Would you retype the whole listing exactly?

----------

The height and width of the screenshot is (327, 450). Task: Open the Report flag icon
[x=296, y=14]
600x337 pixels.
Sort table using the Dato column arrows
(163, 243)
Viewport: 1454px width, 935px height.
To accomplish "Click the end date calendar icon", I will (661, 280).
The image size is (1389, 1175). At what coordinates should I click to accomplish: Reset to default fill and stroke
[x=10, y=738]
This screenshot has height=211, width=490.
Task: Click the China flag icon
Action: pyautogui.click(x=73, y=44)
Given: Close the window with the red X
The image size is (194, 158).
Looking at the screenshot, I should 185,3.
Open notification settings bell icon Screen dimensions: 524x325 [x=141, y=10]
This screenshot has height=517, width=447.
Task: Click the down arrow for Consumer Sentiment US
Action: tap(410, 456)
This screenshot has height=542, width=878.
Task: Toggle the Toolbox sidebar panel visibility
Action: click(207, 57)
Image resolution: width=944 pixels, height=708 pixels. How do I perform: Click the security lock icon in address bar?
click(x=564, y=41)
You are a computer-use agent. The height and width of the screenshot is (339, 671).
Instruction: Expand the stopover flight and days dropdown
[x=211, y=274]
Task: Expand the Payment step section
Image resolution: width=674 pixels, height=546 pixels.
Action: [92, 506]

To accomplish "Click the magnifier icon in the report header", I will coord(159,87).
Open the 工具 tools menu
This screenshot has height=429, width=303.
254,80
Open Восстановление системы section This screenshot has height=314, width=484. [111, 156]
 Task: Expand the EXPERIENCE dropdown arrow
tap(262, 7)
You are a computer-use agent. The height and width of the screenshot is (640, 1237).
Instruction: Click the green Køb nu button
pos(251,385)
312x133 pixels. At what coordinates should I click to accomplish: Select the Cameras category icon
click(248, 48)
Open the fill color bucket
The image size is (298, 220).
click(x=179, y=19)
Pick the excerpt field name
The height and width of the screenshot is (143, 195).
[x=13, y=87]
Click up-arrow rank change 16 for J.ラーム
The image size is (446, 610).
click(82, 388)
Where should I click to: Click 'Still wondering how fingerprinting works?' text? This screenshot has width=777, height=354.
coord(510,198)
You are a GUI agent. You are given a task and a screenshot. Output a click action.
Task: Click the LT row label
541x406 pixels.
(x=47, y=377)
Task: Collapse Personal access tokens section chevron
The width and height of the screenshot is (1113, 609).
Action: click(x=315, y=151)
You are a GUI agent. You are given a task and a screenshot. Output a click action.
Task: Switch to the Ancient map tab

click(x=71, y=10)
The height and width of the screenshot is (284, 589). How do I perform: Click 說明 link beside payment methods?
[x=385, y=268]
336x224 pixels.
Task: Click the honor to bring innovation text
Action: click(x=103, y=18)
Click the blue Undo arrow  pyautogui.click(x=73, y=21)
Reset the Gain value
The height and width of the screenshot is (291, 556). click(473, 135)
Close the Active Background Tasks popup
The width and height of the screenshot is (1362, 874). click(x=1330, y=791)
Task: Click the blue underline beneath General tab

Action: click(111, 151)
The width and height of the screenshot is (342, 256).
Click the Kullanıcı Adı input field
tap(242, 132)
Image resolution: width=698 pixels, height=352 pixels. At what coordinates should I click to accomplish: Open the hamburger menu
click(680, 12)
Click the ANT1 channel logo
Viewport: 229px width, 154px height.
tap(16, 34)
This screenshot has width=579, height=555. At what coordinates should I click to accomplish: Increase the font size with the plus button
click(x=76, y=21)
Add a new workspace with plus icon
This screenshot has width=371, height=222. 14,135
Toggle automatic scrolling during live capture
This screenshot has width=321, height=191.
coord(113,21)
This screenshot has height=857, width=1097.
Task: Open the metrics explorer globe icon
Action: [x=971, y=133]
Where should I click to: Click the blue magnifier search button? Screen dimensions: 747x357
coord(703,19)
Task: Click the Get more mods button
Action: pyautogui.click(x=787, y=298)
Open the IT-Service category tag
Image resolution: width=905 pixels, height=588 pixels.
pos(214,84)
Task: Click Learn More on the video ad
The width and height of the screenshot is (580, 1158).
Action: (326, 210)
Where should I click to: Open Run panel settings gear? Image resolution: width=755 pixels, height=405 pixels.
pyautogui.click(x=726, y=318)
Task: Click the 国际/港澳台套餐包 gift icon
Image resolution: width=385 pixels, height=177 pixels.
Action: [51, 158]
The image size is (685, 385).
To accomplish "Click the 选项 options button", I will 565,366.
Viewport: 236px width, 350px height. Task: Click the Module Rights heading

----------

Result for this exercise
The height and width of the screenshot is (327, 450). Task: Open the Report flag icon
[x=296, y=14]
600x337 pixels.
Sort table using the Dato column arrows
(163, 243)
Viewport: 1454px width, 935px height.
To accomplish "Click the end date calendar icon", I will (661, 280).
The image size is (1389, 1175). At what coordinates should I click to accomplish: Reset to default fill and stroke
[x=10, y=738]
This screenshot has height=211, width=490.
Task: Click the China flag icon
Action: pyautogui.click(x=73, y=44)
Given: Close the window with the red X
The image size is (194, 158).
Looking at the screenshot, I should 185,3.
Open notification settings bell icon Screen dimensions: 524x325 [x=141, y=10]
This screenshot has height=517, width=447.
Task: Click the down arrow for Consumer Sentiment US
Action: tap(410, 456)
This screenshot has height=542, width=878.
Task: Toggle the Toolbox sidebar panel visibility
Action: click(207, 57)
Image resolution: width=944 pixels, height=708 pixels. How do I perform: Click the security lock icon in address bar?
click(x=564, y=41)
You are a computer-use agent. The height and width of the screenshot is (339, 671).
Instruction: Expand the stopover flight and days dropdown
[x=211, y=274]
Task: Expand the Payment step section
Image resolution: width=674 pixels, height=546 pixels.
Action: [92, 506]

To accomplish "Click the magnifier icon in the report header", I will coord(159,87).
Open the 工具 tools menu
This screenshot has height=429, width=303.
254,80
Open Восстановление системы section This screenshot has height=314, width=484. [111, 156]
 Task: Expand the EXPERIENCE dropdown arrow
tap(262, 7)
You are a computer-use agent. The height and width of the screenshot is (640, 1237).
Instruction: Click the green Køb nu button
pos(251,385)
312x133 pixels. At what coordinates should I click to accomplish: Select the Cameras category icon
click(248, 48)
Open the fill color bucket
The image size is (298, 220).
click(x=179, y=19)
Pick the excerpt field name
The height and width of the screenshot is (143, 195).
[x=13, y=87]
Click up-arrow rank change 16 for J.ラーム
The image size is (446, 610).
click(82, 388)
Where should I click to: Click 'Still wondering how fingerprinting works?' text? This screenshot has width=777, height=354.
coord(510,198)
You are a GUI agent. You are given a task and a screenshot. Output a click action.
Task: Click the LT row label
541x406 pixels.
(x=47, y=377)
Task: Collapse Personal access tokens section chevron
The width and height of the screenshot is (1113, 609).
Action: click(x=315, y=151)
You are a GUI agent. You are given a task and a screenshot. Output a click action.
Task: Switch to the Ancient map tab

click(x=71, y=10)
The height and width of the screenshot is (284, 589). How do I perform: Click 說明 link beside payment methods?
[x=385, y=268]
336x224 pixels.
Task: Click the honor to bring innovation text
Action: click(x=103, y=18)
Click the blue Undo arrow  pyautogui.click(x=73, y=21)
Reset the Gain value
The height and width of the screenshot is (291, 556). click(473, 135)
Close the Active Background Tasks popup
The width and height of the screenshot is (1362, 874). click(x=1330, y=791)
Task: Click the blue underline beneath General tab

Action: click(111, 151)
The width and height of the screenshot is (342, 256).
Click the Kullanıcı Adı input field
tap(242, 132)
Image resolution: width=698 pixels, height=352 pixels. At what coordinates should I click to accomplish: Open the hamburger menu
click(680, 12)
Click the ANT1 channel logo
Viewport: 229px width, 154px height.
tap(16, 34)
This screenshot has width=579, height=555. At what coordinates should I click to accomplish: Increase the font size with the plus button
click(x=76, y=21)
Add a new workspace with plus icon
This screenshot has width=371, height=222. 14,135
Toggle automatic scrolling during live capture
This screenshot has width=321, height=191.
coord(113,21)
This screenshot has height=857, width=1097.
Task: Open the metrics explorer globe icon
Action: [x=971, y=133]
Where should I click to: Click the blue magnifier search button? Screen dimensions: 747x357
coord(703,19)
Task: Click the Get more mods button
Action: pyautogui.click(x=787, y=298)
Open the IT-Service category tag
Image resolution: width=905 pixels, height=588 pixels.
pos(214,84)
Task: Click Learn More on the video ad
The width and height of the screenshot is (580, 1158).
Action: (326, 210)
Where should I click to: Open Run panel settings gear? Image resolution: width=755 pixels, height=405 pixels.
pyautogui.click(x=726, y=318)
Task: Click the 国际/港澳台套餐包 gift icon
Image resolution: width=385 pixels, height=177 pixels.
Action: [51, 158]
The image size is (685, 385).
To accomplish "Click the 选项 options button", I will 565,366.
Viewport: 236px width, 350px height. Task: Click the Module Rights heading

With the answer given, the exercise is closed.